Copy out exactly the lines spanning the line with "Screen dimensions: 344x231" to the line with "Image resolution: width=635", inclusive, from the data underneath, with no pictures.

• [Provided information]
------------------------------------------------
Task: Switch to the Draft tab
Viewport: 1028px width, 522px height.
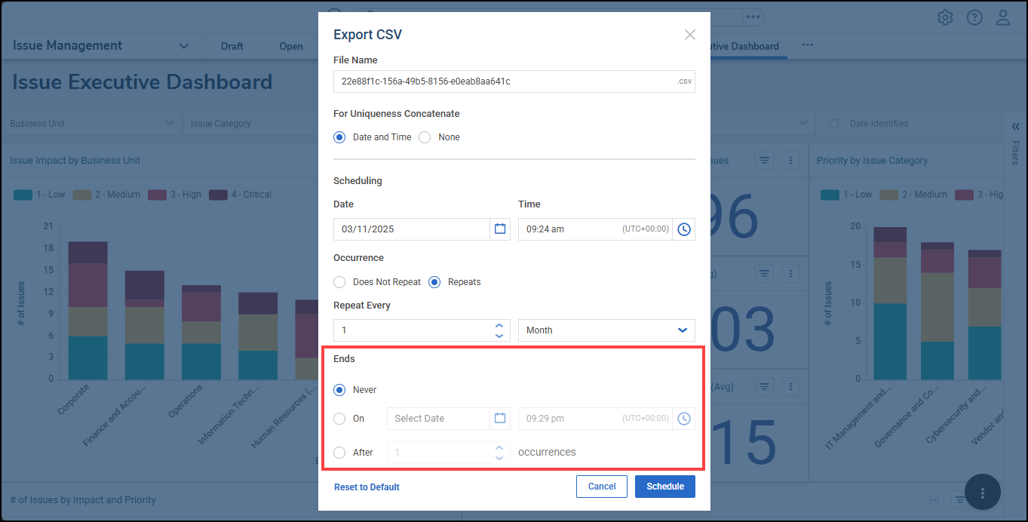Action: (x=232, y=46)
------------------------------------------------
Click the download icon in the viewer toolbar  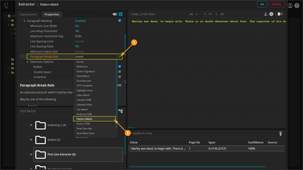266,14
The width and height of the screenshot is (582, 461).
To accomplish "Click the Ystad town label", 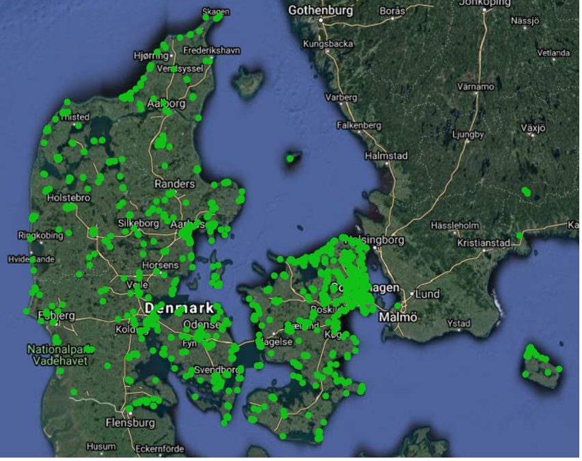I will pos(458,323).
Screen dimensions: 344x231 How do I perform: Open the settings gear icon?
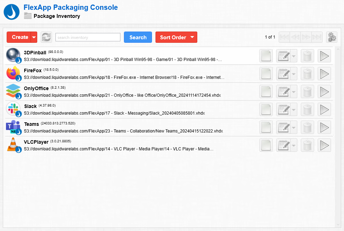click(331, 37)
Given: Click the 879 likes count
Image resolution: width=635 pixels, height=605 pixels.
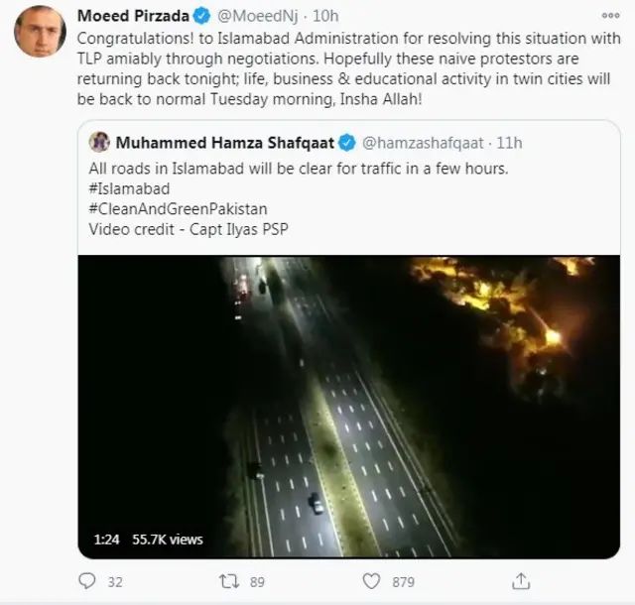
------------------------------------------------
• [Finished exercise]
Screen dimensions: 344x231 How do I perform: Open the settings gear icon?
click(331, 37)
Given: Click the 879 likes count
Image resolution: width=635 pixels, height=605 pixels.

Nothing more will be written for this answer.